◆ **YOUR INSTRUCTIONS**
Turn every one of the dataset rows below into a numbered list, one line per item. Leave out the blank lines.
=== LISTING ===
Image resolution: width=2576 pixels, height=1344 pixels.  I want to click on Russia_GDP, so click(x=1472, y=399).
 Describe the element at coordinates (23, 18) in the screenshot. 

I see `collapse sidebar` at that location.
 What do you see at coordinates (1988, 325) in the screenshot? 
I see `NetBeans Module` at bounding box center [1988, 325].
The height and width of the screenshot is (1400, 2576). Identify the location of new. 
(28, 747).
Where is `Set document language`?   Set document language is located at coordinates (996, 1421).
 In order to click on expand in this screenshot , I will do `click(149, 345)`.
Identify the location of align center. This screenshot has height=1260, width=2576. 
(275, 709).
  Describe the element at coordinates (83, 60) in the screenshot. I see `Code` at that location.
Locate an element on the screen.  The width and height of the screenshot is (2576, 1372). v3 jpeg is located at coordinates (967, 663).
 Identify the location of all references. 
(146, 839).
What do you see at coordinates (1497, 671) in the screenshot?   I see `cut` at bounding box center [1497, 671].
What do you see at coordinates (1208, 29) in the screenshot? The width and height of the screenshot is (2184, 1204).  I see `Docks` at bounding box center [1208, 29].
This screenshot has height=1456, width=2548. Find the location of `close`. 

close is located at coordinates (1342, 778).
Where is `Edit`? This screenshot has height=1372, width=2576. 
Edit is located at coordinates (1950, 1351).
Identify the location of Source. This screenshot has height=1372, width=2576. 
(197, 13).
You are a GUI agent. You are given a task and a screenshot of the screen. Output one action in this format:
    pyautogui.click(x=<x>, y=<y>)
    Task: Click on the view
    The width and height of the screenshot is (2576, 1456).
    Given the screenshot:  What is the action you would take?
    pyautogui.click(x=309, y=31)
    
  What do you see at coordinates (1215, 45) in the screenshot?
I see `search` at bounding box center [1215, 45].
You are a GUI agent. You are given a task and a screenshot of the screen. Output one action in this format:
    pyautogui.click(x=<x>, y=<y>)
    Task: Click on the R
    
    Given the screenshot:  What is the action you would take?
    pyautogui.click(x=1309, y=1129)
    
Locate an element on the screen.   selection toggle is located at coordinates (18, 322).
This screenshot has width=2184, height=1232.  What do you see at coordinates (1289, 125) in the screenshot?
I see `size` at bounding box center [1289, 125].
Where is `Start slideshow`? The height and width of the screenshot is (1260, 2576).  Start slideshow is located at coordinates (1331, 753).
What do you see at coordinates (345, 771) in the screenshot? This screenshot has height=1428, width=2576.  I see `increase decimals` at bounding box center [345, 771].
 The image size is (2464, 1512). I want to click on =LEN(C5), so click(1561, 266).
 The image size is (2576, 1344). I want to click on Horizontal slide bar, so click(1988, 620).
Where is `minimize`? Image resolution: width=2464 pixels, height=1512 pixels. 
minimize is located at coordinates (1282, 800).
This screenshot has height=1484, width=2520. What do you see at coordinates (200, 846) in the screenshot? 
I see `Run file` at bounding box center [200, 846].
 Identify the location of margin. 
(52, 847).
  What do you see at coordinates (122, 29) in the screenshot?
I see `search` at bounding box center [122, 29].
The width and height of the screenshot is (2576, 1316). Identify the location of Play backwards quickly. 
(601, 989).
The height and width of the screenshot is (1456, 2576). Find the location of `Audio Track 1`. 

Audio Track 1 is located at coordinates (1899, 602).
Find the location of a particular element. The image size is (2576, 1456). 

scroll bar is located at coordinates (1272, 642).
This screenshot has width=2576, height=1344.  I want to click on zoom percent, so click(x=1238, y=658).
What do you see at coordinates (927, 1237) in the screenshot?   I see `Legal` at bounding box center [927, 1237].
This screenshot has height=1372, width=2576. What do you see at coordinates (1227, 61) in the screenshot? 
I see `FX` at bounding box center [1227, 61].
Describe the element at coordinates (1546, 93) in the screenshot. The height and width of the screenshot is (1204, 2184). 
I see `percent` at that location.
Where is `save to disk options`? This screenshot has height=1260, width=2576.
===
◆ **WRITTEN SOLUTION**
1. Image resolution: width=2576 pixels, height=1344 pixels.  I want to click on Russia_GDP, so click(x=1472, y=399).
2.  Describe the element at coordinates (23, 18) in the screenshot. 
3. I see `collapse sidebar` at that location.
4.  What do you see at coordinates (1988, 325) in the screenshot? 
5. I see `NetBeans Module` at bounding box center [1988, 325].
6. The height and width of the screenshot is (1400, 2576). Identify the location of new. 
7. (28, 747).
8. Where is `Set document language`?   Set document language is located at coordinates (996, 1421).
9.  In order to click on expand in this screenshot , I will do `click(149, 345)`.
10. Identify the location of align center. This screenshot has height=1260, width=2576. 
11. (275, 709).
12.   Describe the element at coordinates (83, 60) in the screenshot. I see `Code` at that location.
13. Locate an element on the screen.  The width and height of the screenshot is (2576, 1372). v3 jpeg is located at coordinates (967, 663).
14.  Identify the location of all references. 
15. (146, 839).
16. What do you see at coordinates (1497, 671) in the screenshot?   I see `cut` at bounding box center [1497, 671].
17. What do you see at coordinates (1208, 29) in the screenshot? The width and height of the screenshot is (2184, 1204).  I see `Docks` at bounding box center [1208, 29].
18. This screenshot has height=1456, width=2548. Find the location of `close`. 
19. close is located at coordinates (1342, 778).
20. Where is `Edit`? This screenshot has height=1372, width=2576. 
21. Edit is located at coordinates (1950, 1351).
22. Identify the location of Source. This screenshot has height=1372, width=2576. 
23. (197, 13).
24. You are a GUI agent. You are given a task and a screenshot of the screen. Output one action in this format:
25.     pyautogui.click(x=<x>, y=<y>)
26.     Task: Click on the view
27.     The width and height of the screenshot is (2576, 1456).
28.     Given the screenshot:  What is the action you would take?
29.     pyautogui.click(x=309, y=31)
30.   What do you see at coordinates (1215, 45) in the screenshot?
31. I see `search` at bounding box center [1215, 45].
32. You are a GUI agent. You are given a task and a screenshot of the screen. Output one action in this format:
33.     pyautogui.click(x=<x>, y=<y>)
34.     Task: Click on the R
35.     Given the screenshot:  What is the action you would take?
36.     pyautogui.click(x=1309, y=1129)
37. Locate an element on the screen.   selection toggle is located at coordinates (18, 322).
38. This screenshot has width=2184, height=1232.  What do you see at coordinates (1289, 125) in the screenshot?
39. I see `size` at bounding box center [1289, 125].
40. Where is `Start slideshow`? The height and width of the screenshot is (1260, 2576).  Start slideshow is located at coordinates (1331, 753).
41. What do you see at coordinates (345, 771) in the screenshot? This screenshot has height=1428, width=2576.  I see `increase decimals` at bounding box center [345, 771].
42.  The image size is (2464, 1512). I want to click on =LEN(C5), so click(1561, 266).
43.  The image size is (2576, 1344). I want to click on Horizontal slide bar, so click(1988, 620).
44. Where is `minimize`? Image resolution: width=2464 pixels, height=1512 pixels. 
45. minimize is located at coordinates (1282, 800).
46. This screenshot has height=1484, width=2520. What do you see at coordinates (200, 846) in the screenshot? 
47. I see `Run file` at bounding box center [200, 846].
48.  Identify the location of margin. 
49. (52, 847).
50.   What do you see at coordinates (122, 29) in the screenshot?
51. I see `search` at bounding box center [122, 29].
52. The width and height of the screenshot is (2576, 1316). Identify the location of Play backwards quickly. 
53. (601, 989).
54. The height and width of the screenshot is (1456, 2576). Find the location of `Audio Track 1`. 
55. Audio Track 1 is located at coordinates (1899, 602).
56. Find the location of a particular element. The image size is (2576, 1456). 
57. scroll bar is located at coordinates (1272, 642).
58. This screenshot has width=2576, height=1344.  I want to click on zoom percent, so click(x=1238, y=658).
59. What do you see at coordinates (927, 1237) in the screenshot?   I see `Legal` at bounding box center [927, 1237].
60. This screenshot has height=1372, width=2576. What do you see at coordinates (1227, 61) in the screenshot? 
61. I see `FX` at bounding box center [1227, 61].
62. Describe the element at coordinates (1546, 93) in the screenshot. The height and width of the screenshot is (1204, 2184). 
63. I see `percent` at that location.
64. Where is `save to disk options`? This screenshot has height=1260, width=2576.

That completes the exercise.